Step by Step: Faster RCNN on a CPU platform

In the prior blog, I shared a survey of some of the best Faster RCNN tutorials out there. I am now going to dive into the details of how I got mine working — from beginning to end.

Step 1: Install Anaconda if you have not already. As of the writing of this blog, the default download using Python 3.8.5 or higher should work.

Step 2: Launch Anaconda Prompt from your Windows Start menu. Should look like the below:

Anaconda command prompt

Step 3: Familiarize yourself with Sovit’s tutorial from Nov 2021 — “A Simple Pipeline to Train PyTorch Faster RCNN Object Detection Model”. I will recreate some of the early steps here — but definitely refer back to this tutorial as you go through the remaining steps. That way as I deviate OR fill-in the blanks — you have a frame of reference.

Step 4: Create the environment and install OpenCV and PyTorch. This assumes PyTorch version 1.10 or higher.

From Anaconda Prompt:

conda create –name frcnnenv
conda activate frcnnenv
conda install -c conda-forge opencv
conda install -c conda-forge pytorch-cpu
conda install -c conda-forge pytorch-ligthning

Step 5: Download the source code from Sovit’s tutorial – Section “Setting Up the Training Configuration”. You will have to enter your email address. This will send you to a Google Drive where you can download a *.ZIP file that contains the original source.

Step 6: Unzip (Extract All) folder contents into the Directory Structure as outlined in Sovit’s tutorial into a folder by which you want to run your training from. The content of the ZIP is exactly the structure you need. Here is a screen shot.

As a bit of clean-up; we are NOT going to do the Uno Image detection. So…

  • Under “data”, instead of “Uno Cards.v2-raw.voc” folder; create a folder called “hands”, with 3 subfolders “test”, “train”, and “valid”
  • Under “data”, delete folder “uno_custom_test_data”. This contains a video that makes the whole package big.
  • Under “outputs”, delete everything there. We will be training our own custom model.

Step 7: Get images off the internet of people with hands. There are many ways to obtain images. For Uno tutorial, Sovit got a dataset from Roboflow. In my case, I wanted to really drive towards a very small dataset.

  • I installed Faktun Batch Download for Chrome.
  • I put Google into Image mode. Google Image link. And then searched terms like:
    • people with hands
    • people cheering
    • people at work
  • Moved all 45 images into the folder “data/hands/train”
  • I repeated the same steps to get more images. Put 12 images into the folder “data/hands/valid”

Step 8: Renaming the images. In this step, I borrow heavily off of the first Faster RCNN tutorial; Josh Schmidt. It makes image annotation cleaner if names were sequenced 001, 002, etc.

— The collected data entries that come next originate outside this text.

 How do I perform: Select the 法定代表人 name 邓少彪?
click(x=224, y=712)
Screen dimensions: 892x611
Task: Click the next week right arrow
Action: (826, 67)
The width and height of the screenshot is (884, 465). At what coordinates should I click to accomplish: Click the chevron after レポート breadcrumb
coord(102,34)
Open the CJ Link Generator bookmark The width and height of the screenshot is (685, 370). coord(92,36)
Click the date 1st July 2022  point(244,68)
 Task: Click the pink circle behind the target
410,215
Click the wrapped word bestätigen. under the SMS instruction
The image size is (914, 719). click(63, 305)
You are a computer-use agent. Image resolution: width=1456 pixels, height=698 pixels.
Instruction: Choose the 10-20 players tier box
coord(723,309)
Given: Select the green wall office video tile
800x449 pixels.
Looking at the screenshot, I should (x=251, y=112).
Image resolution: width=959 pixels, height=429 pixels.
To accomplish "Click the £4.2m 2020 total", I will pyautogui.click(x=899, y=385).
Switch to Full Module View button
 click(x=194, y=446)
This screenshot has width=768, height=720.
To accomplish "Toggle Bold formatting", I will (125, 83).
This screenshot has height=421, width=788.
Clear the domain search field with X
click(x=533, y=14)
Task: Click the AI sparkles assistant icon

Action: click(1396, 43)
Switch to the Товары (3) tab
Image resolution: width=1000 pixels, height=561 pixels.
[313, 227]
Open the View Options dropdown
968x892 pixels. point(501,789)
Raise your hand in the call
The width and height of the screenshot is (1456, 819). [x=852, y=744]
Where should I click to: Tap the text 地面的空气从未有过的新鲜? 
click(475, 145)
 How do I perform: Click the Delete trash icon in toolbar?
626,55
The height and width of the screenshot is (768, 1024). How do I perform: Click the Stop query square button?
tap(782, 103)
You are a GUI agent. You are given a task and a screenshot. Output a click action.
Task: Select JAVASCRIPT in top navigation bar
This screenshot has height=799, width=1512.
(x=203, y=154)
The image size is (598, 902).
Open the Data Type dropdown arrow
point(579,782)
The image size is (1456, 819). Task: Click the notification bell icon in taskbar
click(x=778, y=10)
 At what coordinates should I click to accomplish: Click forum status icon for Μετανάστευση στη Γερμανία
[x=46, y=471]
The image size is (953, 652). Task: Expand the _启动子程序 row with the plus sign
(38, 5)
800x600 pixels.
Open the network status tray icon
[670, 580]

Josh’s version of rename_images.py was built with maybe an older version of PyTorch. The torch.utils didn’t have get_filenames_of_path; so I rewrote a version that just uses the original pathlib. And of course, I now pointed foot to “./data/hands” and inputs to either train or valid.

Here is the source to my version of “rename_input.py

"""
Created on Fri Jun 10 20:28:58 2022

@author: squac
"""

import pathlib
#from torch.utils import get_filenames_of_path
#Created a custom "get_filenames_of_path" using pathlib
def get_filenames_of_path(path: pathlib.Path, ext: str = '*'):
    """Returns a list of files in a directory/path. Uses pathlib."""
    filenames = [file for file in path.glob(ext) if file.is_file()]
    return filenames

root = pathlib.Path("./data/hands")

#inputs = get_filenames_of_path(root / 'train')
inputs = get_filenames_of_path(root / 'valid')
inputs.sort()


for idx, path in enumerate(inputs):
    old_name = path.stem
    old_extension = path.suffix
    dir = path.parent
    new_name = str(idx).zfill(3) + old_extension
    path.rename(pathlib.Path(dir, new_name))

From Anaconda Prompt:

cd <path to your main folder>
python rename_input.py

The results are cleanly numbered images – see below.

NOTE: After I renamed my “valid” images; which were in fact a completely different set; I did go back to the 12 images and added a “1” to the top. So “101.jpg” up to “112.jpg”.

Step 9: Annotating the Images. I used https://www.makesense.ai/ to annotate my images.

  • Open the folder where the images are; select them all; and drag into the browser with Makesense.ai open.
  • Create two classes – ‘left_hand’ and ‘right_hand’ — and hit “Start Project”
  • Annotate the images one by one. This is where perspective becomes very tricky!!!
  • Export the annotations as a Pascal VOC XML.
  • Unzip (Extract All) the XML files into the same folder as the images.

Step 10: Updating and running config.py. I changed four things to the original config.py. With a small image set, I reduced BATCH_SIZE to 4. Also changed the directory for TRAIN_DIR and VALID_DIR. And finally, modified the CLASSES to background, left_hand and right_hand.

Here is the source to my version of “config.py

import torch

BATCH_SIZE = 4 # increase / decrease according to GPU memeory
RESIZE_TO = 416 # resize the image for training and transforms
NUM_EPOCHS = 10 # number of epochs to train for
NUM_WORKERS = 4

DEVICE = torch.device('cuda') if torch.cuda.is_available() else torch.device('cpu')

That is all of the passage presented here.